- _Stated goal 1_
Please convert the entries, starting at the line that contains "Given: Open the map layers icon" and ending at the line that contains "pyautogui.click(x=557, y=246)", into a JSON list of strings. Include both end lines, use one string per line, and leave out blank lines.

- _Page text_
++++

Since I could barely stand in there, I went outside to watch the kids. Marcela's kids' bare feet are calloused over and they miraculously don't get cut up, but my kids, even with shoes, always seem to get hurt somehow. Marcela followed me out and we stood in her small, dirt front yard, just a patch of desert sand littered with trash and fruit peels and scrap metal and wood with nails sticking out of it. We talked. I really like Marcela, she is very friendly, warm,  and open with me. She began telling me how she can no longer take her brother and niece living with them, her husband's drug addiction, the kids home all day with her, or this emptiness in her heart. I told her it was normal to want to have some privacy, all families should have their own space. I shared how Tony and I used to have problems, big problems, in our marriage. She looked at me in disbelief with that, "Oh, not you" look. Oh, yes, me. I have a quite colorful past. There's a lot I don't tell people. Been there, done that. When she talks to Tony she thinks, "How does he do it? How is he okay all the time? Where does this peace come from that he seems to have?".

It's only God. That's all. That's the only difference.

I was able to share with her that that peace we have comes only from Jesus. We have just as many problems as they do, just different ones perhaps. I told her my story, I told her Tony's story. It was a blessed moment. A holy moment. God was there with us in the slums. Right there with us. She just looked at me. Like she understood. Like she wants that, too.

We talked for a while. She said she doesn't find purpose in life, no reason to get out of bed in the morning, she thinks of suicide often. No, don't do it, I said. Think of your kids. If Cefe has a drug problem, who would take care of them if she killed herself? I reminded her that Tony is more than willing to come up and help them finish raising the walls of their new house. Winter is coming. It's already very cold at night. Once the house is up, she could move into it with her own family, leaving the shack to her relatives. Think of how nice that would be! She's too depressed though it seems to find the motivation to raise the walls herself. I understand that. I probably would be too if I were her, living in that place, with no Hope. We left, telling her we are praying for her and will see her soon.

The next day, my birthday, we headed down to the children's home.



cakes!
 I don't like cake that much and I never want cake for my birthday, I even get somewhat annoyed if anyone wastes money on one I don't want to eat anyway (I know, such a party pooper. Tony says 'no fun'.). So I thought if we took my cake, the one I didn't want anyway but they always seem to buy no matter what, down to the kids' home, it would make the useless cake okay. Kids like cake. Our kids like cake. I like the children's home, but don't like cake. Problem solved.

We met some of the youth at church (they brought more cake), all piled into our van, and headed downtown. Played soccer, ate cake, talked to and hugged the kids. The kids all sang happy birthday to me. To me? I brought my cake for them, not for me. It was the sweetest. What a birthday present, these kids singing to me... it's so sad to think that their parents don't want them, or can't take care of them, or abused them. One of the girls ended up crying in a corner by herself. When we asked her what was wrong, she said she feels invisible. No one comes to visit her, no one loves her, she's so sad. It made me cry, too. My daughter came over and asked what was wrong. They know each other outside of the home - they both go to the same gym class (sports are free here in the city - one of God's many blessings). I explained to my daughter why her friend was crying, that she doesn't have a mom or dad that love her or take care of her. She looked at me like she didn't even understand that concept - no mom or dad, no love?? So, honey, Why don't you hug her and tell her you love her and you are her friend?

++++

- _Task material_
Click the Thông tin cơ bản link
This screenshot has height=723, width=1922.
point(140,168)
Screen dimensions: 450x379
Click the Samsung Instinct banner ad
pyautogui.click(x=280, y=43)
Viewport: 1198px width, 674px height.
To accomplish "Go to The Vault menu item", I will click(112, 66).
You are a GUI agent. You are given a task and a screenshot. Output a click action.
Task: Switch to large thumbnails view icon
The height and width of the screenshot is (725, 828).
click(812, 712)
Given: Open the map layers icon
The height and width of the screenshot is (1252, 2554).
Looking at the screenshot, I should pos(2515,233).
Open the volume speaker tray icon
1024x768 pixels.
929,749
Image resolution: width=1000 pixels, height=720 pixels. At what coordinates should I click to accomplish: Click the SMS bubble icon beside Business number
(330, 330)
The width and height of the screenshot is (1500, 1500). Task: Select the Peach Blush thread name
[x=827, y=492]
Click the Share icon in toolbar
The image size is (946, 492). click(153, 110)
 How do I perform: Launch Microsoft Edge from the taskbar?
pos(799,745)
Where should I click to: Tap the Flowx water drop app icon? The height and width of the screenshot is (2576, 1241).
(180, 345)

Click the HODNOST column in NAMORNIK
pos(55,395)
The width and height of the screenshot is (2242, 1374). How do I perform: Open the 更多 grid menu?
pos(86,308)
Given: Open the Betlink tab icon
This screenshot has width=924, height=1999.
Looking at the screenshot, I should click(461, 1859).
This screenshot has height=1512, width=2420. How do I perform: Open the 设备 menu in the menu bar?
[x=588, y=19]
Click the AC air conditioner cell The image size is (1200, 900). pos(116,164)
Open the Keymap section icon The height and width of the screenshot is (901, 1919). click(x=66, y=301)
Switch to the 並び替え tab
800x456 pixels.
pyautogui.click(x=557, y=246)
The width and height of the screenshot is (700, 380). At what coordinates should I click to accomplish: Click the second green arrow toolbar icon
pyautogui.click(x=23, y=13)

++++

- _Stated goal 2_
Condense the paragraph of the blog post that begins "I don't like cake that much" into a shorter version that keeps its main facts.

- _Written reply 1_
[
  "Given: Open the map layers icon",
  "The height and width of the screenshot is (1252, 2554).",
  "Looking at the screenshot, I should pos(2515,233).",
  "Open the volume speaker tray icon",
  "1024x768 pixels.",
  "929,749",
  "Image resolution: width=1000 pixels, height=720 pixels. At what coordinates should I click to accomplish: Click the SMS bubble icon beside Business number",
  "(330, 330)",
  "The width and height of the screenshot is (1500, 1500). Task: Select the Peach Blush thread name",
  "[x=827, y=492]",
  "Click the Share icon in toolbar",
  "The image size is (946, 492). click(153, 110)",
  " How do I perform: Launch Microsoft Edge from the taskbar?",
  "pos(799,745)",
  "Where should I click to: Tap the Flowx water drop app icon? The height and width of the screenshot is (2576, 1241).",
  "(180, 345)",
  "Click the HODNOST column in NAMORNIK",
  "pos(55,395)",
  "The width and height of the screenshot is (2242, 1374). How do I perform: Open the 更多 grid menu?",
  "pos(86,308)",
  "Given: Open the Betlink tab icon",
  "This screenshot has width=924, height=1999.",
  "Looking at the screenshot, I should click(461, 1859).",
  "This screenshot has height=1512, width=2420. How do I perform: Open the 设备 menu in the menu bar?",
  "[x=588, y=19]",
  "Click the AC air conditioner cell The image size is (1200, 900). pos(116,164)",
  "Open the Keymap section icon The height and width of the screenshot is (901, 1919). click(x=66, y=301)",
  "Switch to the 並び替え tab",
  "800x456 pixels.",
  "pyautogui.click(x=557, y=246)"
]

- _Written reply 2_
I don't care much for cake, never want one for my birthday, and get a bit annoyed when money is wasted on one (Tony calls it "no fun"). Since a cake always gets bought anyway, taking it to the children's home would make it worthwhile. Kids like cake, our kids like cake, and I like the children's home. Problem solved.